- TASK TO COMPLETE
Edit the data below so that each "powder room" reads "half bath", and keep every other part the same.

- TASK INPUT
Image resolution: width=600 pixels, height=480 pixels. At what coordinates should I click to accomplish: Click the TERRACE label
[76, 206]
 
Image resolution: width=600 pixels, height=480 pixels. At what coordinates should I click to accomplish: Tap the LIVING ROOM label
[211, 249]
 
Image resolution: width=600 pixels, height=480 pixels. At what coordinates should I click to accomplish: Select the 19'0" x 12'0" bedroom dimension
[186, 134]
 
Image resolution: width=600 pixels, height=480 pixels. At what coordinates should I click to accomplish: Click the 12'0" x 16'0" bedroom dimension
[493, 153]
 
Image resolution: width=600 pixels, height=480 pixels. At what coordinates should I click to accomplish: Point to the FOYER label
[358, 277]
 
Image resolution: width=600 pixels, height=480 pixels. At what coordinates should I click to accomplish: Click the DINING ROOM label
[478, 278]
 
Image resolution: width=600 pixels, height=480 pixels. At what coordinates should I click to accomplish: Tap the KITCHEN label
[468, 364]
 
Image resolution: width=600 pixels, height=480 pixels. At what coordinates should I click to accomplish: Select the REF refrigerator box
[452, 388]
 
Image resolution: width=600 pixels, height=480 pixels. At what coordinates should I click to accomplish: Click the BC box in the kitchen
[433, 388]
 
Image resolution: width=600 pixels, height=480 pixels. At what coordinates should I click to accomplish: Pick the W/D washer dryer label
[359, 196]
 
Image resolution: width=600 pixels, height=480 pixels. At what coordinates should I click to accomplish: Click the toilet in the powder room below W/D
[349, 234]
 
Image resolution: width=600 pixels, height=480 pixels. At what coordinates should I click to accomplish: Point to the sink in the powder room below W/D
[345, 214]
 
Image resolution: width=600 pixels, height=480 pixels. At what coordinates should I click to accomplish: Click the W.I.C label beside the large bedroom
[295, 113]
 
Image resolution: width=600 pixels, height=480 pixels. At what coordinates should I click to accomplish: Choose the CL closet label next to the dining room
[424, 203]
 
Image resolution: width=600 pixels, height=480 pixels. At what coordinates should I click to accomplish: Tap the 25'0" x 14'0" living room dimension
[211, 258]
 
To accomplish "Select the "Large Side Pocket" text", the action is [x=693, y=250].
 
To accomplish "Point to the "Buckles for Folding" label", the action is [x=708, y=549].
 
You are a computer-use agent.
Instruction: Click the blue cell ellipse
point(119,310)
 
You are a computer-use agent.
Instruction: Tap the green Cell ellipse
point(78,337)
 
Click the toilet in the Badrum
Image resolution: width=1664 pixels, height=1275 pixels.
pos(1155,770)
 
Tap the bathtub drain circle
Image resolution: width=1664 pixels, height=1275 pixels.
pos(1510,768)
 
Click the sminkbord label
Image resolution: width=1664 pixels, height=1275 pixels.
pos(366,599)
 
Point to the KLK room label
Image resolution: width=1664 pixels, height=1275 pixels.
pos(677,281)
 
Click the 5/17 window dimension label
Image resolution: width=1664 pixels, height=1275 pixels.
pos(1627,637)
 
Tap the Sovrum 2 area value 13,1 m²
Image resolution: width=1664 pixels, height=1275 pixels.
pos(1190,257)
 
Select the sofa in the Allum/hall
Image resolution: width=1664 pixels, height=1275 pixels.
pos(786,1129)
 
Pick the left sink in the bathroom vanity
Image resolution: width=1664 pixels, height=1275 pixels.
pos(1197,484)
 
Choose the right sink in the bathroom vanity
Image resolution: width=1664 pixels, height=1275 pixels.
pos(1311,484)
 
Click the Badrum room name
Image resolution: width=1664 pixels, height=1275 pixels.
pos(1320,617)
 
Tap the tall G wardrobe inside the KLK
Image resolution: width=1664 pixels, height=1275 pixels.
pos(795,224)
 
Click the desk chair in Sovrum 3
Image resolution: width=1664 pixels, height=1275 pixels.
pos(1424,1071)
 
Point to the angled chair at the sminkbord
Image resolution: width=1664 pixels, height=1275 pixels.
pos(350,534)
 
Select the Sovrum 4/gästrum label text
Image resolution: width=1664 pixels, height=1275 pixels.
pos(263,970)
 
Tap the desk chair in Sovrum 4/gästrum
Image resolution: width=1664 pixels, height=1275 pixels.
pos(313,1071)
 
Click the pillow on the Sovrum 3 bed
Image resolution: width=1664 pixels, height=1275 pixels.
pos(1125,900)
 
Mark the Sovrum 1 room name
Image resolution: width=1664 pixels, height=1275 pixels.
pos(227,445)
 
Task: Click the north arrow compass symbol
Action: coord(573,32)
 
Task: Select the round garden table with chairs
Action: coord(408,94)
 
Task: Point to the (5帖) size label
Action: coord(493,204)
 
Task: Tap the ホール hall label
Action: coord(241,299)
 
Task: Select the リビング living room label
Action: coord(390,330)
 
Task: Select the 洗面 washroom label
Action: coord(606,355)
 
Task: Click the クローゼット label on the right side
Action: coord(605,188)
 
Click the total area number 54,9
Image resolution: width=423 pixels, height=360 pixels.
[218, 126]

- TASK SOLUTION
Image resolution: width=600 pixels, height=480 pixels. At what coordinates should I click to accomplish: Click the TERRACE label
[76, 206]
 
Image resolution: width=600 pixels, height=480 pixels. At what coordinates should I click to accomplish: Tap the LIVING ROOM label
[211, 249]
 
Image resolution: width=600 pixels, height=480 pixels. At what coordinates should I click to accomplish: Select the 19'0" x 12'0" bedroom dimension
[186, 134]
 
Image resolution: width=600 pixels, height=480 pixels. At what coordinates should I click to accomplish: Click the 12'0" x 16'0" bedroom dimension
[493, 153]
 
Image resolution: width=600 pixels, height=480 pixels. At what coordinates should I click to accomplish: Point to the FOYER label
[358, 277]
 
Image resolution: width=600 pixels, height=480 pixels. At what coordinates should I click to accomplish: Click the DINING ROOM label
[478, 278]
 
Image resolution: width=600 pixels, height=480 pixels. At what coordinates should I click to accomplish: Tap the KITCHEN label
[468, 364]
 
Image resolution: width=600 pixels, height=480 pixels. At what coordinates should I click to accomplish: Select the REF refrigerator box
[452, 388]
 
Image resolution: width=600 pixels, height=480 pixels. At what coordinates should I click to accomplish: Click the BC box in the kitchen
[433, 388]
 
Image resolution: width=600 pixels, height=480 pixels. At what coordinates should I click to accomplish: Pick the W/D washer dryer label
[359, 196]
 
Image resolution: width=600 pixels, height=480 pixels. At what coordinates should I click to accomplish: Click the toilet in the half bath below W/D
[349, 234]
 
Image resolution: width=600 pixels, height=480 pixels. At what coordinates should I click to accomplish: Point to the sink in the half bath below W/D
[345, 214]
 
Image resolution: width=600 pixels, height=480 pixels. At what coordinates should I click to accomplish: Click the W.I.C label beside the large bedroom
[295, 113]
 
Image resolution: width=600 pixels, height=480 pixels. At what coordinates should I click to accomplish: Choose the CL closet label next to the dining room
[424, 203]
 
Image resolution: width=600 pixels, height=480 pixels. At what coordinates should I click to accomplish: Tap the 25'0" x 14'0" living room dimension
[211, 258]
 
To accomplish "Select the "Large Side Pocket" text", the action is [x=693, y=250].
 
To accomplish "Point to the "Buckles for Folding" label", the action is [x=708, y=549].
 
You are a computer-use agent.
Instruction: Click the blue cell ellipse
point(119,310)
 
You are a computer-use agent.
Instruction: Tap the green Cell ellipse
point(78,337)
 
Click the toilet in the Badrum
Image resolution: width=1664 pixels, height=1275 pixels.
pos(1155,770)
 
Tap the bathtub drain circle
Image resolution: width=1664 pixels, height=1275 pixels.
pos(1510,768)
 
Click the sminkbord label
Image resolution: width=1664 pixels, height=1275 pixels.
pos(366,599)
 
Point to the KLK room label
Image resolution: width=1664 pixels, height=1275 pixels.
pos(677,281)
 
Click the 5/17 window dimension label
Image resolution: width=1664 pixels, height=1275 pixels.
pos(1627,637)
 
Tap the Sovrum 2 area value 13,1 m²
Image resolution: width=1664 pixels, height=1275 pixels.
pos(1190,257)
 
Select the sofa in the Allum/hall
Image resolution: width=1664 pixels, height=1275 pixels.
pos(786,1129)
 
Pick the left sink in the bathroom vanity
Image resolution: width=1664 pixels, height=1275 pixels.
pos(1197,484)
 
Choose the right sink in the bathroom vanity
Image resolution: width=1664 pixels, height=1275 pixels.
pos(1311,484)
 
Click the Badrum room name
Image resolution: width=1664 pixels, height=1275 pixels.
pos(1320,617)
 
Tap the tall G wardrobe inside the KLK
Image resolution: width=1664 pixels, height=1275 pixels.
pos(795,224)
 
Click the desk chair in Sovrum 3
Image resolution: width=1664 pixels, height=1275 pixels.
pos(1424,1071)
 
Point to the angled chair at the sminkbord
Image resolution: width=1664 pixels, height=1275 pixels.
pos(350,534)
 
Select the Sovrum 4/gästrum label text
Image resolution: width=1664 pixels, height=1275 pixels.
pos(263,970)
 
Tap the desk chair in Sovrum 4/gästrum
Image resolution: width=1664 pixels, height=1275 pixels.
pos(313,1071)
 
Click the pillow on the Sovrum 3 bed
Image resolution: width=1664 pixels, height=1275 pixels.
pos(1125,900)
 
Mark the Sovrum 1 room name
Image resolution: width=1664 pixels, height=1275 pixels.
pos(227,445)
 
Task: Click the north arrow compass symbol
Action: coord(573,32)
 
Task: Select the round garden table with chairs
Action: coord(408,94)
 
Task: Point to the (5帖) size label
Action: coord(493,204)
 
Task: Tap the ホール hall label
Action: coord(241,299)
 
Task: Select the リビング living room label
Action: coord(390,330)
 
Task: Select the 洗面 washroom label
Action: coord(606,355)
 
Task: Click the クローゼット label on the right side
Action: coord(605,188)
 
Click the total area number 54,9
Image resolution: width=423 pixels, height=360 pixels.
[218, 126]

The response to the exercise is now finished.